Can you imagine this scenario: An American automaker leapfrogs its Japanese competitors with a gasoline-electric hybrid that gets 150 miles to the gallon and can travel 40 miles on battery power alone?
General Motors set out that possibility when it unveiled on Sunday the Chevy Volt, a concept car with a much larger electric motor than today's Toyota Prius.
If it's ever built, the car could push the venerable manufacturer to the forefront of next-generation car technology. But to win that contest, GM will have to win another: the auto industry's increasingly heated race for a new kind of battery.
The benefits are potentially huge. A more robust hybrid car could reduce America's reliance on oil and trim its greenhouse-gas emissions while giving a major boost to carmakers that find the winning technology.
"What you're seeing with GM is that they're going for broke on batteries," says Tom Gage, president of AC Propulsion, a San Dimas, Calif., company that retrofits hybrid cars. "There is a very real race going on here, but not just with General Motors and Toyota. All the car companies understand battery technology is key to electrifying the automobile."
This week, the Big Three automakers asked the federal government to fund a $500 million five-year battery-development program. To support their proposal, GM, Ford, and Daimler-Chrysler submitted to the White House a study indicating that the US was lagging Japan in battery development, according to press reports.

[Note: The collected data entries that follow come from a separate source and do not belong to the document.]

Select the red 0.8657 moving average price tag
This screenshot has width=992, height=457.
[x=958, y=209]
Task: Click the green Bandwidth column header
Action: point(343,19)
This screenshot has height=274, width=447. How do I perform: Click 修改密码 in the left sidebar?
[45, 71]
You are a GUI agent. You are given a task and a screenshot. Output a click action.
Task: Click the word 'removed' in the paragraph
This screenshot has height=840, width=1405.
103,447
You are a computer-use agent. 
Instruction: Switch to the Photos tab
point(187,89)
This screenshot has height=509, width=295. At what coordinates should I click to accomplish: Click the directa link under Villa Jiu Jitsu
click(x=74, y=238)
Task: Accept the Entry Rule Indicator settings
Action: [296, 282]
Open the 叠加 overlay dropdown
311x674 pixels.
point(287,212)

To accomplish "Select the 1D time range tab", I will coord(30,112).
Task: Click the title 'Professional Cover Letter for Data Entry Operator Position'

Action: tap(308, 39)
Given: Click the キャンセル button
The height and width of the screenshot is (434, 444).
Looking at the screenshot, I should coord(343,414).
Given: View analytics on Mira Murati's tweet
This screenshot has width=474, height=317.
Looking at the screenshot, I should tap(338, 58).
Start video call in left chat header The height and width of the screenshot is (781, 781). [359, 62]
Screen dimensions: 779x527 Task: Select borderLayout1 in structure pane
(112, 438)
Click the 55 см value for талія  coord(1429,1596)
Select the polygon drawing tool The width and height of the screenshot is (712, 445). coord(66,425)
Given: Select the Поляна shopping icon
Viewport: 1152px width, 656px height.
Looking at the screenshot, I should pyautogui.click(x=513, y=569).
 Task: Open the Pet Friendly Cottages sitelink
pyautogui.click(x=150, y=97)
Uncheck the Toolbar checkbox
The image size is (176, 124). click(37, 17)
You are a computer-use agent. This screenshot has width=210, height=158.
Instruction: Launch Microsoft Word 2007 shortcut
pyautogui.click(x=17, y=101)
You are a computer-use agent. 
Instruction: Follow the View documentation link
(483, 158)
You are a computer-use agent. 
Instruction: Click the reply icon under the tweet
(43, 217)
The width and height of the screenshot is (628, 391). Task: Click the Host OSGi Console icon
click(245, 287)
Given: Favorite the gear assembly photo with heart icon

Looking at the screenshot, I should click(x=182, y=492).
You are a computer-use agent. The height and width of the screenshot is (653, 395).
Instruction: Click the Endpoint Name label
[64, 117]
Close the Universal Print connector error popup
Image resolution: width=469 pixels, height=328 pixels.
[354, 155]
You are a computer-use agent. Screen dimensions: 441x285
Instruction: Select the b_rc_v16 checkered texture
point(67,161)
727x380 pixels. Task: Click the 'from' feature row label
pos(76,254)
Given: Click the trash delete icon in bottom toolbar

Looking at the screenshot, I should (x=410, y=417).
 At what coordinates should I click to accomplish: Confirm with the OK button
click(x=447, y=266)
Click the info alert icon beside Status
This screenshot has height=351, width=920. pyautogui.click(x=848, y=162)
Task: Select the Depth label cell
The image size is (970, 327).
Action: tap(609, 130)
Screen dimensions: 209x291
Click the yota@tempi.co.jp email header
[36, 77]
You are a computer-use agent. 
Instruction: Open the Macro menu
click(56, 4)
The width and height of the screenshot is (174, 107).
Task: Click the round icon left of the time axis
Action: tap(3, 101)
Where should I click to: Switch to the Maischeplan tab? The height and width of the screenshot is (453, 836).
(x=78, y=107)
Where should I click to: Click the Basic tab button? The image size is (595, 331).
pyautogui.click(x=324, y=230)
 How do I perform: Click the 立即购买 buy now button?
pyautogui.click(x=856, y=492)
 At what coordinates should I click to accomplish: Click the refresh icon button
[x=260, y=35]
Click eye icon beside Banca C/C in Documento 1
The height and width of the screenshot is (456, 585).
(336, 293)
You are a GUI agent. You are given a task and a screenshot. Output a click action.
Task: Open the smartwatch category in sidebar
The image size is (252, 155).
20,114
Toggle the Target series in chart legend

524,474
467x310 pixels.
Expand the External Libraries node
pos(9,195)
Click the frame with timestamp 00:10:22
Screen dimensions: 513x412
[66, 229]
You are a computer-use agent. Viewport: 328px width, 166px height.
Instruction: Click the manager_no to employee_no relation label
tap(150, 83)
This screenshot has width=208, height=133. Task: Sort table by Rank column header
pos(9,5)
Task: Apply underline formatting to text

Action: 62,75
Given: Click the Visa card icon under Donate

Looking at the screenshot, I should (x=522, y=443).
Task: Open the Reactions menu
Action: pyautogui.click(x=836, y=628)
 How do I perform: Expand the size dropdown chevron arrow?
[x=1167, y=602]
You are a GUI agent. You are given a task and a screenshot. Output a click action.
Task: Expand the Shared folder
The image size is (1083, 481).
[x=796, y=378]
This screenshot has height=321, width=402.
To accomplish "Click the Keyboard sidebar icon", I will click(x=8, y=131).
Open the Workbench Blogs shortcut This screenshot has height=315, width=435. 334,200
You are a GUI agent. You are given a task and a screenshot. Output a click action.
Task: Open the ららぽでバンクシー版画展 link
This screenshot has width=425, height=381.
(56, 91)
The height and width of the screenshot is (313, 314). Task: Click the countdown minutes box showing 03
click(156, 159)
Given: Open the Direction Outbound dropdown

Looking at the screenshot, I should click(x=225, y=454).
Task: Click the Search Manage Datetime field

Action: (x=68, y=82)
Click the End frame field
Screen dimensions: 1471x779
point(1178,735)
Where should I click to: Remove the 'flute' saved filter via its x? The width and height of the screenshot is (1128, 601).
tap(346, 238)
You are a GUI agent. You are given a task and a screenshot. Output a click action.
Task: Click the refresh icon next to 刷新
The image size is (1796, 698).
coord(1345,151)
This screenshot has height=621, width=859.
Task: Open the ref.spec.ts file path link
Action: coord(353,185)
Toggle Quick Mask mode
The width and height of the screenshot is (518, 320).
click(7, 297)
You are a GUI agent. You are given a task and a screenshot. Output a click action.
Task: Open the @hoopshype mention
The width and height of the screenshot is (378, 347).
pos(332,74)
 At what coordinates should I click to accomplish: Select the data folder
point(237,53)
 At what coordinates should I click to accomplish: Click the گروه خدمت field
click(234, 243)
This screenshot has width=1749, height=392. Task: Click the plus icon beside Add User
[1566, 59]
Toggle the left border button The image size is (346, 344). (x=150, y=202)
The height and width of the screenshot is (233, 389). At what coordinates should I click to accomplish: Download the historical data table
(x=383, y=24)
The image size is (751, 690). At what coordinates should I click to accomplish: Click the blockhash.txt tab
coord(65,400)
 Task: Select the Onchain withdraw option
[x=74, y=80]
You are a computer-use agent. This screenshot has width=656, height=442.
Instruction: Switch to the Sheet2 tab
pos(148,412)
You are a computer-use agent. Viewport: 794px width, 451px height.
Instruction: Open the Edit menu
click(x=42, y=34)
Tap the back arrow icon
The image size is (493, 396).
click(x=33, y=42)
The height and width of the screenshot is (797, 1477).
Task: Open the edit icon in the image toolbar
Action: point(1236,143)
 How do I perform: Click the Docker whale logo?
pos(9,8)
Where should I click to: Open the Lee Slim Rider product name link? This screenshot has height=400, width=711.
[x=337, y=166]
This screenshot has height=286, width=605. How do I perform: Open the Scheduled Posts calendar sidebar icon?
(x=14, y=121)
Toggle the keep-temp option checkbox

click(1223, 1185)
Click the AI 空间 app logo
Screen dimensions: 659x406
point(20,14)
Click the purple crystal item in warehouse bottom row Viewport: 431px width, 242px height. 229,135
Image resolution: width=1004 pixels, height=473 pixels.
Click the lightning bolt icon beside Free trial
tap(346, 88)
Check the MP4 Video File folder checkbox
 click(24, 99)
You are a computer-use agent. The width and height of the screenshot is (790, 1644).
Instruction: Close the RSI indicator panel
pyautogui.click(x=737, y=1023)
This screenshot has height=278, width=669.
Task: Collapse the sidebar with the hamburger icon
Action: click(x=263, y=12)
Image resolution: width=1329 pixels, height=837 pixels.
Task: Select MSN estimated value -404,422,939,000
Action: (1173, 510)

Experts say the contest amounts to a search for a technology that can power a car for 40 miles, discharge most of its power, and be recharged thousands of times without major deterioration. The technology should be reliable enough to carry warranties of 150,000 miles and 10 years. The search ranges from lithium-ion batteries, used in cellphones and laptop computers, to experimental systems that aren't batteries at all, such as capacitors.